Aku meraih gagang telfon dan menekan extension meja kerja Mon.

["Kha, Dokter,"] sambut Mon.

"Kamu bisa melanjutkannya,"

["Kha,"]

Aku menarik nafasku panjang, mengangkat kedua tanganku ke udara untuk mengatur tubuhku yang seluruhnya tiba-tiba terasa kaku.

"Gulf belum selesai?" Aku mendengar suara Ben di luar sana.

"Belum Dokter Ben. Masih ada beberapa pasien lagi," jawab Mon pada Ben.

Otomatis aku melihat pada jam tanganku. Jam 12 siang? Apakah selama itu aku membuat stabil perasaanku?

Aku rasa tidak. Sepertinya waktuku habis karena orang brengsek itu kesetenan disini tadi.

Sebentar. Benar, orang itu mendadak berubah mengerikan lalu kembali bersikap biasa. Seperti ada kecemasan yang mencekiknya. Dia bipolar disorder. Serius? Apakah aku benar-benar harus menanganinya? Ckk, sial!

Aku meraih ponsel dan mengirim pesan pada Ben agar dia pergi makan siang bersama yang lain. Aku tidak ingin membuatnya menunggu lama.

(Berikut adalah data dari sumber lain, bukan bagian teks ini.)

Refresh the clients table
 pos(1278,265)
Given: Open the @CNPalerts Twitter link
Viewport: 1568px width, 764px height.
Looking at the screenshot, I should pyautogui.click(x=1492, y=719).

Pesan terkirim dan bersamaan Mon masuk bersama seorang pasien perempuan. Oh rupanya Rose, pasien ini masih dalam pengawasanku. Dia perempuan muda berusia belasan yang hampir mengakhiri hidupnya setelah memutuskan berpisah dari pacarnya seorang anak pejabat kaya raya. Pertama datang beberapa bulan lalu dia sangat trauma karena mendapat teror dan ancaman akan keselamatannya dan keluarganya. Tak hanya itu video panasnya tersebar di media sosial membuatnya semakin terpuruk dan takut dengan orang lain. Seorang Dosen membawa Rose ke rumah sakit ini dan memintaku menyelamatkan Rose yang depresi parah saat itu.

Sekarang Rose terlihat lebih cerah. Aku tidak mengatakan aku berhasil membantu Rose, itu semua karena Rose memiliki semangat yang bagus untuk bisa memaafkan dirinya sendiri dan masa lalunya.